Two masters of horror, George Romero and Stephen King
(who made his screenwriting debut with this one) smash
their brilliant minds together to make this campy,
colorful horror saga. The film is based and inspired
by 50s popular EC Comics and Romero inventory uses color,
light, sound and frames to make the movie look like a
tasty matinee cartoon.

Backing Romero's lively direction up is a cast full of
knowing veterans creating funny and amusing parodies
out of their corny characters. Leslie Nielsen, E.G.
Marshall, Hal Holbrook, favorite scream queen Adrienne
Barbeau and late, Swedish actress Viveca Lindfors are
all game and several stars of earlier Romero flicks
(Ed Harris, Gaylen Ross, John Amplas) have cameos.

Both Romero and his cast know they're doing a horror
film and nothing more. The film is never pretentious
or overly serious, it's more supposed to make an
entertaining comic book-like shocker. Too bad same
thing goes for Stephen King's script, which sadly is
the worst thing about the movie.

The tales are all pretty predictable, with obvious
plot twists and shocks that never quite kick off.
They're all ridiculously goofy and simple just like
a cartoon - maybe that's the point but it doesn't
really work.

Still, it's a joy to watch with Tom Savini's hilarious
but underused special effects as a tasty treat.

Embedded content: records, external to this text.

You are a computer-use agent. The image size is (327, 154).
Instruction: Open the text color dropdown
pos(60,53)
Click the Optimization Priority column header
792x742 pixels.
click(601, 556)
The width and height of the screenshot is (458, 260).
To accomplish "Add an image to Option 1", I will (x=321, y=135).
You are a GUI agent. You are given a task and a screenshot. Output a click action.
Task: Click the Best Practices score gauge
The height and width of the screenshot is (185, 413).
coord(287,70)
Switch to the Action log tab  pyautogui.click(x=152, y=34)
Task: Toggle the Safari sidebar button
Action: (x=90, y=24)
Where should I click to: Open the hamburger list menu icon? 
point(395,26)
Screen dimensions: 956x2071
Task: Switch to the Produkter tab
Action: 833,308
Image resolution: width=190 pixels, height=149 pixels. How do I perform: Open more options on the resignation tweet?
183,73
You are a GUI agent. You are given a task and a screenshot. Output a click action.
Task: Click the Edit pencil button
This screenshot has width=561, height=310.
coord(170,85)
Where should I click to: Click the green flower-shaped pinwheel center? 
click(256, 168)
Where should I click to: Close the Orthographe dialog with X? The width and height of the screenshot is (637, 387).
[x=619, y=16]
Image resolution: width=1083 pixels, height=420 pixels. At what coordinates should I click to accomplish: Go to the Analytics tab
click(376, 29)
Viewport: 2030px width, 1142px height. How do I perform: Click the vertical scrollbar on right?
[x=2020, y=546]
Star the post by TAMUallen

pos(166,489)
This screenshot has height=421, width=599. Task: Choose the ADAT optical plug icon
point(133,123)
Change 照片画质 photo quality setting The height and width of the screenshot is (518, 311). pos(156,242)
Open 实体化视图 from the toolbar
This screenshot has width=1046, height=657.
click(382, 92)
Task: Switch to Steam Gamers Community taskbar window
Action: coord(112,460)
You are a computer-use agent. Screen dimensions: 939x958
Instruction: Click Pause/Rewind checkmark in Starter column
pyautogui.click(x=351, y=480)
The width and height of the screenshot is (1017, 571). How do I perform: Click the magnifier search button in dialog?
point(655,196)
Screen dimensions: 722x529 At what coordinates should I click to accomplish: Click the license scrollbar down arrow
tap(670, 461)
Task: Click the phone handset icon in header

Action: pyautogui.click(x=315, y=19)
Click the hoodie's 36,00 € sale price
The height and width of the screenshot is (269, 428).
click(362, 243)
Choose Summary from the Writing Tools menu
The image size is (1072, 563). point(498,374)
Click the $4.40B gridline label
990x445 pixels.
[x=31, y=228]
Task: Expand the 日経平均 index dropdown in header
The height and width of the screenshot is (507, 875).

A maggot-eaten zombie, a severed head on a cake, green
slime, a blown-off head (covered in grass), a woman
shot in the head, a floor covered in blood, cockroaches
bursting out from a victim's chest, some corpses and
lots of off-screen deaths.


Campy 80s-like synth score.


Colorful, amusing, and awfully simple - just like a
comic book. 80s answer to Tales from the crypt, and one
of George Romero's most lighthearted productions.